The Lake Chad RS-SRR is a response to three separately identifiable, but deeply interrelated, cross-cutting and mutually reinforcing crises: (1) a structural and persistent development deficit, (2) a breakdown of the social contract that had manifested in lawlessness and a violent extremist insurgency, and (3) a climate change-related environmental disaster. In the context of the deep complexity that characterises efforts to holistically manage such a multifaceted crisis, the research project has developed a conceptual framework for analysing interventions that aims to influence climate-related peace and security risks. The framework consist of five interrelated dimensions, namely (1) integration and the Humanitarian Development and Peace (HDP) Nexus, (2) localisation and context specificity, (3) multi-stakeholder participation, (4) adaptation, and (5) knowledge production and learning.

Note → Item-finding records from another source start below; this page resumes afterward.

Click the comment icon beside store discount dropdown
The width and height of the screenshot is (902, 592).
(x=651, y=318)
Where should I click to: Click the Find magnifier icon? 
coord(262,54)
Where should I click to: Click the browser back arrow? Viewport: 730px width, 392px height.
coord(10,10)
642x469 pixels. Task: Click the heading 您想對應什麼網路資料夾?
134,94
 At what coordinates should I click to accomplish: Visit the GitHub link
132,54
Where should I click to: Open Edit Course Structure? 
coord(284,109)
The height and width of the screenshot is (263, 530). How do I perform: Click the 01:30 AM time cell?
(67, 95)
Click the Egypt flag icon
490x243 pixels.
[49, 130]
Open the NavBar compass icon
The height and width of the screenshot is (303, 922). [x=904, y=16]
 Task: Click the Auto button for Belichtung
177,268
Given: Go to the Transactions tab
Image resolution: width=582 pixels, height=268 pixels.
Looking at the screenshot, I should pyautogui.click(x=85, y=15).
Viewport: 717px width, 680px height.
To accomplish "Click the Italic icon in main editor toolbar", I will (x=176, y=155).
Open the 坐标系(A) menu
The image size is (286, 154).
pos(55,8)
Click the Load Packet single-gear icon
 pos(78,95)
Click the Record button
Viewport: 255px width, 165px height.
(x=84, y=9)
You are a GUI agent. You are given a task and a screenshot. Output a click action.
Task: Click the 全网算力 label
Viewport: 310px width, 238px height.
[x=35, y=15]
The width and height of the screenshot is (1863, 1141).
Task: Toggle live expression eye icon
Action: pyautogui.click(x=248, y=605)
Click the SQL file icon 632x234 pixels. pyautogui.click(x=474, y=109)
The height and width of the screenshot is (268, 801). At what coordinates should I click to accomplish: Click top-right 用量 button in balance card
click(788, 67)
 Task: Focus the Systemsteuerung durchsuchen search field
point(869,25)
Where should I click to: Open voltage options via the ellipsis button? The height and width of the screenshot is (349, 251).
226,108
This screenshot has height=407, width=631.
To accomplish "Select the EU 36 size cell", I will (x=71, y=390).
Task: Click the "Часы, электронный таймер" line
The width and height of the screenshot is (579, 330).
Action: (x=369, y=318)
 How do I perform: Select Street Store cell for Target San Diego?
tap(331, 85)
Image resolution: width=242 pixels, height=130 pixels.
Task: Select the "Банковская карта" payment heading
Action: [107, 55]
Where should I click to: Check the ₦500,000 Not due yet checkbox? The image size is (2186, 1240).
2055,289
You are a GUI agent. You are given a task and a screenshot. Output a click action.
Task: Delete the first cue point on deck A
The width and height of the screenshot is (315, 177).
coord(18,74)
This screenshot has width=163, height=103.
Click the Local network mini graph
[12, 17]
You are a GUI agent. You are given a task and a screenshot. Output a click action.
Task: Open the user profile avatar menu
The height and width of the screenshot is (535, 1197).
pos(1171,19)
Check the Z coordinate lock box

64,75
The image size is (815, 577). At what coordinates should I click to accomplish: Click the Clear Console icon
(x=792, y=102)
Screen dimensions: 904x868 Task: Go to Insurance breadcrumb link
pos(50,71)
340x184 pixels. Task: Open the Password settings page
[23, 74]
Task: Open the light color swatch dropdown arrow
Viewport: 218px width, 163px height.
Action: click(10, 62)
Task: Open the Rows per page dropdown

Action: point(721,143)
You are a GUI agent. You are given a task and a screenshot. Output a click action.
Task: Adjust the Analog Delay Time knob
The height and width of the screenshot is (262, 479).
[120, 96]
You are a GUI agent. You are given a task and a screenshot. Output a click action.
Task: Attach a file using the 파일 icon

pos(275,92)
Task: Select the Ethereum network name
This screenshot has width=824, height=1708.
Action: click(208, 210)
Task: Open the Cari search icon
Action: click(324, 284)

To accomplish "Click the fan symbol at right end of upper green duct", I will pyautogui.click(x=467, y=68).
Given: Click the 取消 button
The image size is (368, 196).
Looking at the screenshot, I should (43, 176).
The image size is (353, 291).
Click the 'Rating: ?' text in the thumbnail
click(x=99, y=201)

The project will use this conceptual framework to analyse how the Lake Chad stabilisation strategy and related efforts are structured and coordinated, as well as its influence to date. The project aims to identify and analyse key social-ecological factors that influence adaptation choices at local to national levels, with special attention to analysing the role of social cohesion, adaptive capacity, and societal resilience. This will inform how stabilisation, recovery, and resilience efforts can support conflict-sensitive and peace-positive adaptation, and can be used to help guide similar response initiatives elsewhere in the world.